Favela, mercado e lei

Por ETCO

Autor: ALBA ZALUAR

Fonte: Folha de S. Paulo, 14/01/2008

DE FÉRIAS em Paris, tentei trocar produtos diferentes, porém de mesmo preço, para não alterar o total da nota fiscal. “Não pode”, disse a vendedora, “a alfândega francesa vai querer ver o produto especificado, e a senhora terá problemas”. Choque cultural. Como não pensei nisso? Não havia nada de errado moralmente, mas era contra a lei.

Por que nós, brasileiros, priorizamos o critério moral mais facilmente e esquecemos a lei? Aonde vai a legitimidade da lei? Nem sempre lei e moral se sobrepõem. Quando estão de acordo, a legitimidade é incontestável. Mas, no Brasil, os espaços não encobertos por ambas ampliam-se sobremaneira.


E tudo se complica, porque nem sempre a moral é consensual e regida por critérios de justiça, e há muitas áreas da economia, da sociedade e da política fora do controle da lei. Mesmo em políticas públicas cruciais, como a habitação e o mercado imobiliário, cujo exemplo mais evidente é a favela.

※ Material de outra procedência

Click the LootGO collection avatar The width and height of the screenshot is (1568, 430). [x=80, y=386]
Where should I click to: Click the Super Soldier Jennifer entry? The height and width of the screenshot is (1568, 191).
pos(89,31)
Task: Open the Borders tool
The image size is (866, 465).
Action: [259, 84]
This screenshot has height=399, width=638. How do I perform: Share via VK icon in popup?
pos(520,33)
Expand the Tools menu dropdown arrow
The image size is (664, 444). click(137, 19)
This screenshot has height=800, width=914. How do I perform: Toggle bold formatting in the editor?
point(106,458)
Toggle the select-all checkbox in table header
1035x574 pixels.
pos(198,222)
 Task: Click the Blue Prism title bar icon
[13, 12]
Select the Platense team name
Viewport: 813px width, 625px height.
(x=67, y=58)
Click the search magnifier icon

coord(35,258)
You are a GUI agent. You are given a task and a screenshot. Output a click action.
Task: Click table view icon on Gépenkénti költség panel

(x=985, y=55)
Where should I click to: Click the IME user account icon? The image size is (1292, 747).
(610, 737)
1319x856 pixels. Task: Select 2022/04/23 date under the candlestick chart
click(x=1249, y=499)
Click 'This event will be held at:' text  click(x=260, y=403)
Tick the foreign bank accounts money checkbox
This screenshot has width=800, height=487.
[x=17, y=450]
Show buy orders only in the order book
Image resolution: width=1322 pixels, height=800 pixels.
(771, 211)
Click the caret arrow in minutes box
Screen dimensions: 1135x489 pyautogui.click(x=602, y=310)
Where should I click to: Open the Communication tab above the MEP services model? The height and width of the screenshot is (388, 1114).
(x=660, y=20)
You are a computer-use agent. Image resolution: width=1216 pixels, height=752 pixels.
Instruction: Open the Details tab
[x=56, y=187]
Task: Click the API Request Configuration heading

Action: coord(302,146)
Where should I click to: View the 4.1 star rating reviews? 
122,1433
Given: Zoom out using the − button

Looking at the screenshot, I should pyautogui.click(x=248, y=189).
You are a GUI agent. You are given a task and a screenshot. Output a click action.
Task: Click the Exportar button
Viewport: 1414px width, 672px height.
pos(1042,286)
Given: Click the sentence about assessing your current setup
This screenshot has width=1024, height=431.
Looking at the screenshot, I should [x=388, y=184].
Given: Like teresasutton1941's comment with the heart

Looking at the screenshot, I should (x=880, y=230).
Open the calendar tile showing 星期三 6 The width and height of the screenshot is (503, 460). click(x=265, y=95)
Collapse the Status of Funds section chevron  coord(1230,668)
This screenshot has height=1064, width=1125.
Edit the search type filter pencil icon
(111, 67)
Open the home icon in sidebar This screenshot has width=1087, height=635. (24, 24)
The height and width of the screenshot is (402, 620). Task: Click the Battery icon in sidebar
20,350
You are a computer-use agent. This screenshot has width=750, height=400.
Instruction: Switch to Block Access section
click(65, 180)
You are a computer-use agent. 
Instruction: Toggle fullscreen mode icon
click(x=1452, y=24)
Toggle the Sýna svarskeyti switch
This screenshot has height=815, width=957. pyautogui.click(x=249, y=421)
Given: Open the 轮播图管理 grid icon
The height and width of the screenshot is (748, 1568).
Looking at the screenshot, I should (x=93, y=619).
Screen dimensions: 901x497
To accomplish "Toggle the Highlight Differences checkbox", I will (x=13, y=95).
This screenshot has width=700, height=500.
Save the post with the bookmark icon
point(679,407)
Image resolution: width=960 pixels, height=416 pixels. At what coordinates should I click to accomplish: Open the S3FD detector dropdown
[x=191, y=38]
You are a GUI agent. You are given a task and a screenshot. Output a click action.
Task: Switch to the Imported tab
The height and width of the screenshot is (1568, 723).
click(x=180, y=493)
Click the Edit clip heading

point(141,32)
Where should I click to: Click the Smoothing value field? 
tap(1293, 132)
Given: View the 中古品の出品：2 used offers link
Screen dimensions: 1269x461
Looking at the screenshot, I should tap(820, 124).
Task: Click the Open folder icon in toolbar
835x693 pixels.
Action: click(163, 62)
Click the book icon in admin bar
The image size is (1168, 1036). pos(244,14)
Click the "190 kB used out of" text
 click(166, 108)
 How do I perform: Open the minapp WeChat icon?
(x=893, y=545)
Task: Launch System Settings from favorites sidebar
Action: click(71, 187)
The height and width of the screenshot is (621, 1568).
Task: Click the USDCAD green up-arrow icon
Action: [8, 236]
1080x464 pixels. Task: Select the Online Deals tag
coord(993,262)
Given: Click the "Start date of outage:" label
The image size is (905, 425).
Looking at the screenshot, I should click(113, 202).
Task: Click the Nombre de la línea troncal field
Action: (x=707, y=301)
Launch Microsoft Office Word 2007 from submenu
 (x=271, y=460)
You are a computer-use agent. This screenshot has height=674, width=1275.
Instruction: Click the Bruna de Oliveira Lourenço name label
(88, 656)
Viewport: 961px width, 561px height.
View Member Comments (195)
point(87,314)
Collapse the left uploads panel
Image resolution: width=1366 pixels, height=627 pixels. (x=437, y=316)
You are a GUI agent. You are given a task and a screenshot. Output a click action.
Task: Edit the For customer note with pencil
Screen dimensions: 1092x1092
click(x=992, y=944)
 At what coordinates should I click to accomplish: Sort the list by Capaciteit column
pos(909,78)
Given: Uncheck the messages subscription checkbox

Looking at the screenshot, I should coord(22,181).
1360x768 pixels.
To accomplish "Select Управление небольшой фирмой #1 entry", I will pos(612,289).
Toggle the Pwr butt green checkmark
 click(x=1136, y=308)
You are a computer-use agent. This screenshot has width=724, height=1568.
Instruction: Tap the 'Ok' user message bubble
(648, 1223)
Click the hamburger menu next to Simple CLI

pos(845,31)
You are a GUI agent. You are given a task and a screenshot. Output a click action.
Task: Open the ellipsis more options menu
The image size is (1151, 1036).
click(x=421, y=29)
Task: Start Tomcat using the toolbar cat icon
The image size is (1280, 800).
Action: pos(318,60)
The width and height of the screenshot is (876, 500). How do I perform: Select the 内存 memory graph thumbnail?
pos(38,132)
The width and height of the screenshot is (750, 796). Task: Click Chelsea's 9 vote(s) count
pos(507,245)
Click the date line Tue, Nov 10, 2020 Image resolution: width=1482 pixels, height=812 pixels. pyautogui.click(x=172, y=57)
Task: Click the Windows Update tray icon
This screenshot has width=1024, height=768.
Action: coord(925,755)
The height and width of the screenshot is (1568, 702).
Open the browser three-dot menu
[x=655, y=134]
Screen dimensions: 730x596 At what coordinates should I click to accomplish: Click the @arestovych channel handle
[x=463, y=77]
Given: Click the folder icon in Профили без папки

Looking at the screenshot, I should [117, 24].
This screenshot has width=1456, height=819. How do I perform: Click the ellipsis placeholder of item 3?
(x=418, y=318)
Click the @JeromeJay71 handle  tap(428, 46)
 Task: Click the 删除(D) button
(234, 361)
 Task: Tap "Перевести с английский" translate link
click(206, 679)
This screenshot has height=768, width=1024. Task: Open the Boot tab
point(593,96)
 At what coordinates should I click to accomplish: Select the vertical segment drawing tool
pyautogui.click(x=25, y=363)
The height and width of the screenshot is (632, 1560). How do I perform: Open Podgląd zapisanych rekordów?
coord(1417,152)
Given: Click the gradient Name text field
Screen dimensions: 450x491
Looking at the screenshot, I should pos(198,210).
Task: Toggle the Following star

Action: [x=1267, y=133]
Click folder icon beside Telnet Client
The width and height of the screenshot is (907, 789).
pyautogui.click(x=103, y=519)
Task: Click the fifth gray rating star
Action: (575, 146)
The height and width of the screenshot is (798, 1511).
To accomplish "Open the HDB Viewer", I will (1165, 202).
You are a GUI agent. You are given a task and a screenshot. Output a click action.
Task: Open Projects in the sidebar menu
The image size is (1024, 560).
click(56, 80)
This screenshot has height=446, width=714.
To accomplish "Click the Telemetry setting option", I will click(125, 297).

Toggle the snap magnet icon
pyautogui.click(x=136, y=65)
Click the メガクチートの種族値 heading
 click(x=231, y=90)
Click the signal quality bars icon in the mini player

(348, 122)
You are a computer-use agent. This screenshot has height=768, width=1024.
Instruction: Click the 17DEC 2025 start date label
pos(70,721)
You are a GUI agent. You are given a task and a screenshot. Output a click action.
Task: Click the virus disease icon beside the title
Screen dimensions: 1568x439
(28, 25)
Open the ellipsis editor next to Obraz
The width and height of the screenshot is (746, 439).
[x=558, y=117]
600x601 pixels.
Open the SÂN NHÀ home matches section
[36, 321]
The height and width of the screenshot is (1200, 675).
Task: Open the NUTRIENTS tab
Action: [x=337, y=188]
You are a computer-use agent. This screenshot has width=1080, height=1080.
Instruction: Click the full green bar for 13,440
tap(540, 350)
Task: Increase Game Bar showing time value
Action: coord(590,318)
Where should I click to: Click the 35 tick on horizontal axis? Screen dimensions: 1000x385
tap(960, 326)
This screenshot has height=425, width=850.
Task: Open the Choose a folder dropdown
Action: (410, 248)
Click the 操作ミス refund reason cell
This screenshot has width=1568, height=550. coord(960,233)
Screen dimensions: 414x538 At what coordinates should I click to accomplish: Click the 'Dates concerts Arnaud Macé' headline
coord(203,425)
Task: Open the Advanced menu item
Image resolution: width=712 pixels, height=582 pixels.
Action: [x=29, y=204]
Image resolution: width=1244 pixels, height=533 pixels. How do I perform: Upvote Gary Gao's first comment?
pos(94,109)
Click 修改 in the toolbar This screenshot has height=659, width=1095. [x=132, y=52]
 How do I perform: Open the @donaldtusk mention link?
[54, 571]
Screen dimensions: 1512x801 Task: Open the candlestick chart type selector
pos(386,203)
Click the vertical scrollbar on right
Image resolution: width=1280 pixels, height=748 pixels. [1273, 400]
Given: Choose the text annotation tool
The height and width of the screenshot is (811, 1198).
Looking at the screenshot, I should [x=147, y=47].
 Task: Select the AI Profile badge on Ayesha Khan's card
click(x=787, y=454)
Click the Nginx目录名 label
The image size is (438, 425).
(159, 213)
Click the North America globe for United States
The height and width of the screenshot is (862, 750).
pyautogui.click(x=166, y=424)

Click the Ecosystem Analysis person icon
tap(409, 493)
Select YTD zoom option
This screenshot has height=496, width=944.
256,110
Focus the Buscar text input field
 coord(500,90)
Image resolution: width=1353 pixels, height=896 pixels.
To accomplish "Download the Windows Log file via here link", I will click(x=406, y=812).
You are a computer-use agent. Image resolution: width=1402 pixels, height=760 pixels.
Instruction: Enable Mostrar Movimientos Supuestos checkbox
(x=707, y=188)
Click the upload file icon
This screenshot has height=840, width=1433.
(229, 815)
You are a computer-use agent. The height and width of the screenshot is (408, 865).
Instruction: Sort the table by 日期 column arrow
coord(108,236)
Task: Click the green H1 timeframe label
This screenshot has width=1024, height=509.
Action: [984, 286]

Tornou-se truísmo dizer que a favela é solução para a falta de plano habitacional que contemple os pobres. Mas a favela não é mais a mesma. As casas hoje são de alvenaria, cada vez mais verticalizadas.


No Rio de Janeiro, os gabaritos legalmente prescritos são mais altos do que em bairros classe média: na Rocinha, cinco andares, na colina da Fonte da Saudade, três. Mas, na favela, gabaritos, arruamentos e espaços entre as casas usualmente não são respeitados. Um mercado imobiliário selvagem alterou as relações de classe no interior da favela de tal modo que não se podem mais ignorar as enormes distinções entre moradores e entre estes e outros agentes econômicos e políticos que nela atuam. Policiais corruptos tornaram-se também empreendedores imobiliários em favelas com ou sem milícias. Associações de moradores, controladas por milícias ou traficantes, demarcam terrenos para vender, permitem ou não a construção de prédios, definem regras para resolução de conflitos na construção e no aluguel dos valorizados imóveis.


Nas favelas controladas por traficantes, cuja atividade econômica não é condenada moralmente por moradores, a informalidade-ilegalidade atingiu as raias do absurdo.
Traficantes expulsam moradores, tomam casas e exercem justiça implacável, que condena à morte quem atravessa seus desejos de grandeza e de poder ilimitados. E constroem fortalezas, crematórios, cemitérios clandestinos. Essas são ações ilegais não-aprovadas moralmente pelos moradores. Foram o silêncio e a indiferença das autoridades competentes e de alguns especialistas sobre tais ações ilegais e imorais que deixaram criar a tirania na favela.

ALBA ZALUAR escreve às segundas-feiras nesta coluna.